Bioethics is an important subject—it’s too bad it gets sidetracked with nonsense driven by religious dogma and ignorance. One issue is the use of human-animal chimerae in research, which was enough to get our flibbertigibbet idiot of a president incensed, but I don’t see the problem. It’s not as if having weirdly modified experimental mammalian embryos in a dish is a danger to people—some devout Christian woman does not have to worry that she might bump into a lab cart and have a swine-man zygote splash into her vagina and crawl into her womb, but that’s exactly what the hysterics seem to fear. Ophelia has a good rant on the subject.

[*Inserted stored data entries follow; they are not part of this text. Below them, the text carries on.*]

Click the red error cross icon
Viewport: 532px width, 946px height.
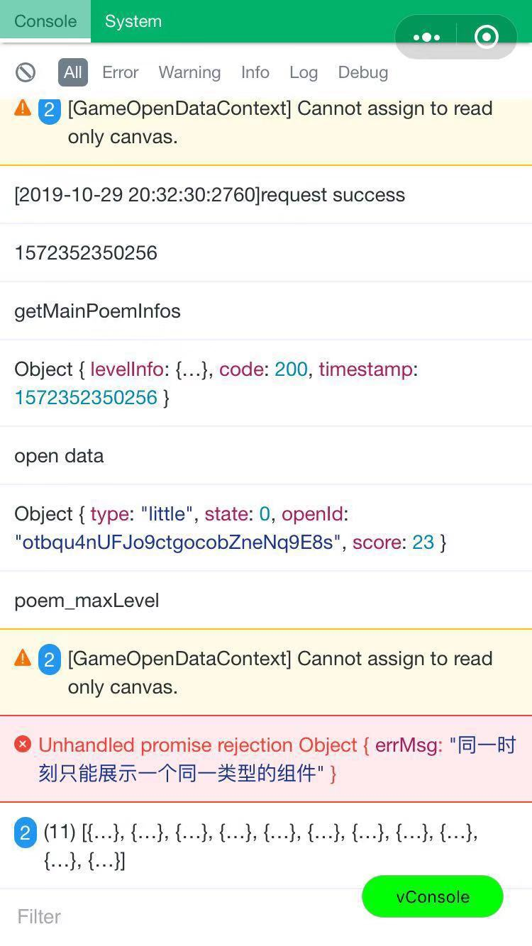pos(23,744)
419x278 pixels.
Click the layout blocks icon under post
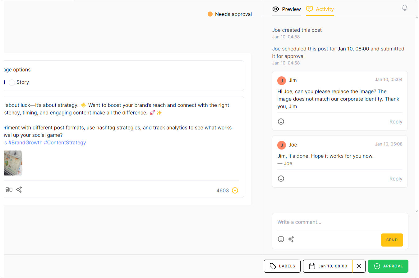point(9,190)
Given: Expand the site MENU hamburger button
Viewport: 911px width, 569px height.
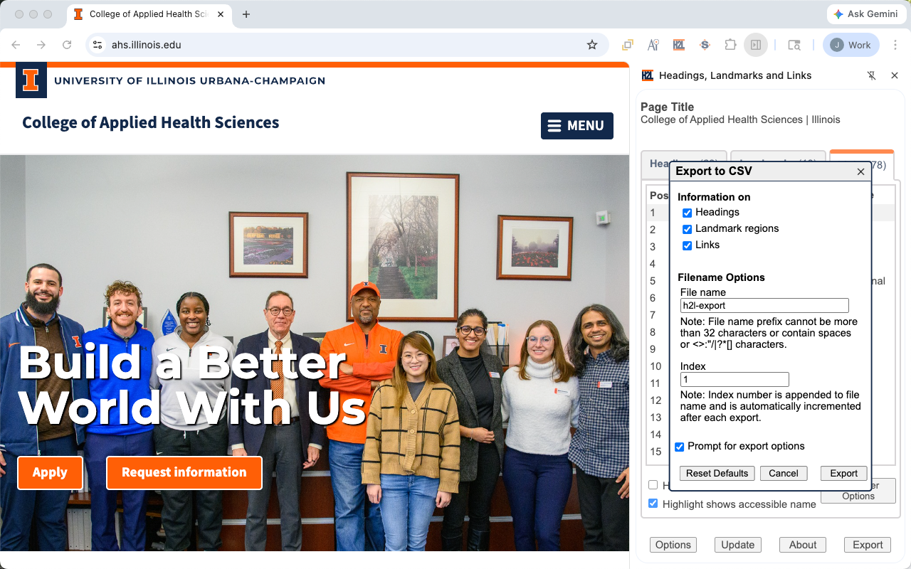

Why, exactly, does the creation of a certain kind of egg, which will be destroyed within fourteen days, undermine respect for human life? I want to know. What’s the thinking here? That thirteen-day old embryos might end up being dressed up in little outfits and enrolled in school? That they might start marrying people’s children? That they’ll make all the buses and movie theatres and supermarkets too crowded? That they’ll jostle us off the sidewalk and humiliate us? That they’ll want to spend the night in our houses and have their horrible unthinkable disgusting squelchy sex right there with us in the next room listening in fear and horror?
Somebody give me a real reason this is an ethical concern, other than that it conflicts with certain sects weird and absurdly wrong ideas about species purity.